**Required task**
Recast the listing below as a Markdown table with two columns, Row and Line, giving each line a row number and leaving out blank lines.

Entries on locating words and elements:
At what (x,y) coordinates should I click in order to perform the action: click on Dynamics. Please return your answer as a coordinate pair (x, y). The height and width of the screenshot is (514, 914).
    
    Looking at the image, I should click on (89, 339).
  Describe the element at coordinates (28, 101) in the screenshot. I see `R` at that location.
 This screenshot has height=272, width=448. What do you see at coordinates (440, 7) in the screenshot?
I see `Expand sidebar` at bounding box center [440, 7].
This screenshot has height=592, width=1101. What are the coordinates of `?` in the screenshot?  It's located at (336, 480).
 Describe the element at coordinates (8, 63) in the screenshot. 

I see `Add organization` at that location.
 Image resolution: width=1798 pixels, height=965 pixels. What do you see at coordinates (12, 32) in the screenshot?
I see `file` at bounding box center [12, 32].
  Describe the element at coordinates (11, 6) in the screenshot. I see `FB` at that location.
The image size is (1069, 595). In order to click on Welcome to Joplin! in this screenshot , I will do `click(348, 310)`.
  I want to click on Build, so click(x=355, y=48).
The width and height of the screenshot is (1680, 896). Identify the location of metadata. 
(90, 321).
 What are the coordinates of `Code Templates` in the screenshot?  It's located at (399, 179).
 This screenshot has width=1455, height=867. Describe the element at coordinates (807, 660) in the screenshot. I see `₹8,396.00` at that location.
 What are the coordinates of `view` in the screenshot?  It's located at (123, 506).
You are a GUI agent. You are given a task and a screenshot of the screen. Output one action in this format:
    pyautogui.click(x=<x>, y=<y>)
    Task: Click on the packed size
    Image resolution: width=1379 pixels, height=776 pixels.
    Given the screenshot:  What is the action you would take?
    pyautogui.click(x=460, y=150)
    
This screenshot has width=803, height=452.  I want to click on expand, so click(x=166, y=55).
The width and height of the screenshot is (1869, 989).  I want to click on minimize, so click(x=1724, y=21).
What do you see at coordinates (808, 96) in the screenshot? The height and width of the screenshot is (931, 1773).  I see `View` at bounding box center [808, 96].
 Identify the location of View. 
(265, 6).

**Answer to the exercise**
| Row | Line |
|---|---|
| 1 | At what (x,y) coordinates should I click in order to perform the action: click on Dynamics. Please return your answer as a coordinate pair (x, y). The height and width of the screenshot is (514, 914). |
| 2 |     Looking at the image, I should click on (89, 339). |
| 3 |   Describe the element at coordinates (28, 101) in the screenshot. I see `R` at that location. |
| 4 |  This screenshot has height=272, width=448. What do you see at coordinates (440, 7) in the screenshot? |
| 5 | I see `Expand sidebar` at bounding box center [440, 7]. |
| 6 | This screenshot has height=592, width=1101. What are the coordinates of `?` in the screenshot?  It's located at (336, 480). |
| 7 |  Describe the element at coordinates (8, 63) in the screenshot.  |
| 8 | I see `Add organization` at that location. |
| 9 |  Image resolution: width=1798 pixels, height=965 pixels. What do you see at coordinates (12, 32) in the screenshot? |
| 10 | I see `file` at bounding box center [12, 32]. |
| 11 |   Describe the element at coordinates (11, 6) in the screenshot. I see `FB` at that location. |
| 12 | The image size is (1069, 595). In order to click on Welcome to Joplin! in this screenshot , I will do `click(348, 310)`. |
| 13 |   I want to click on Build, so click(x=355, y=48). |
| 14 | The width and height of the screenshot is (1680, 896). Identify the location of metadata.  |
| 15 | (90, 321). |
| 16 |  What are the coordinates of `Code Templates` in the screenshot?  It's located at (399, 179). |
| 17 |  This screenshot has width=1455, height=867. Describe the element at coordinates (807, 660) in the screenshot. I see `₹8,396.00` at that location. |
| 18 |  What are the coordinates of `view` in the screenshot?  It's located at (123, 506). |
| 19 | You are a GUI agent. You are given a task and a screenshot of the screen. Output one action in this format: |
| 20 |     pyautogui.click(x=<x>, y=<y>) |
| 21 |     Task: Click on the packed size |
| 22 |     Image resolution: width=1379 pixels, height=776 pixels. |
| 23 |     Given the screenshot:  What is the action you would take? |
| 24 |     pyautogui.click(x=460, y=150) |
| 25 | This screenshot has width=803, height=452.  I want to click on expand, so click(x=166, y=55). |
| 26 | The width and height of the screenshot is (1869, 989).  I want to click on minimize, so click(x=1724, y=21). |
| 27 | What do you see at coordinates (808, 96) in the screenshot? The height and width of the screenshot is (931, 1773).  I see `View` at bounding box center [808, 96]. |
| 28 |  Identify the location of View.  |
| 29 | (265, 6). |